6.2. Liability limitation. EXCEPT FOR LIABILITY RESULTING FROM WILLFUL MISCONDUCT, GROSS NEGLIGENCE OR FRAFOS’s BREACH OF A GUARANTEE OR RESULTING FROM THE GERMAN PRODUCT LIABILITY ACT (ProdHG) , IN NO EVENT SHALL EITHER PARTY BE LIABLE FOR AN AMOUNT IN EXCESS OF FIVE TIMES (3X) THE TOTAL FEES PAID HEREUNDER FOR THE LICENSED SOFTWARE IN THE TWELVE  MONTHS PRIOR TO THE EVENT GIVING RISE TO THE CLAIM, NOR FOR ANY LOST REVENUES, PROFITS OR OTHER SPECIAL, INCIDENTAL, INDIRECT OR CONSEQUENTIAL DAMAGES ARISING OUT OF THIS AGREEMENT, EVEN IF A PARTY HAS BEEN ADVISED IN ADVANCE OF THE POSSIBILITY OF SUCH DAMAGES. LIABILITY FOR UNFORESEEABLE DAMAGES OR FOR CONSEQUENTIAL HARM CAUSED BY DEFECT IN THE SOFTWARE IS EXCLUDED, UNLESS SUCH LIABILITY RESULTS FROM FRAFOS’s GROSSLY NEGLIGENT OR INTENTIONAL CONDUCT.
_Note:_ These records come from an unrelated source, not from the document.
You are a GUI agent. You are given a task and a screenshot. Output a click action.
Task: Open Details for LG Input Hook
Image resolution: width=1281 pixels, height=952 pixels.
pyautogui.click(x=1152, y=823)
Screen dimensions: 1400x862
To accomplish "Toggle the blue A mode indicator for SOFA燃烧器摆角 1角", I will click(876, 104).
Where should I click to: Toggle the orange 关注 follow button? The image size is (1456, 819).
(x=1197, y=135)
6.3. Data ownership. ALL CUSTOMER DATA REMAINS CUSTOMER’s, AND SHALL BE MAINTAINED BY CUSTOMER. IN NO EVENT SHALL BE FRAFOS LIABLE FOR LOSS OF CUSTOMER DATA. 

7. MISCELLANEOUS

7.1. Severability. In the event that any part of this Agreement is found to be unenforceable, the remainder shall continue in effect, to the extent permissible by law and consistent with the intent of the parties.

7.3. Relationship of the Parties. No employees, consultants, contractors or agents of one party shall, as a result of this Agreement, be considered agents, employees, partners, franchisees or joint venturers of the other party, nor do they have any authority to bind the other party by contract or otherwise to any obligation. They will not represent to the contrary, either expressly or implicitly.

7.4. Choice of Law: Jurisdiction and Venue. This Agreement is made under and shall be governed by and construed in accordance with the laws of Germany and exclusive place of jurisdiction shall be Berlin.

7.5. Assignment. Neither party may assign or otherwise transfer any of its rights or obligations under this Agreement, without the prior written consent of the other party, except in the event of a merger, acquisition or sale of all or substantially all of its assets, except that neither party may assign or transfer this agreement to a direct competitor of the other party.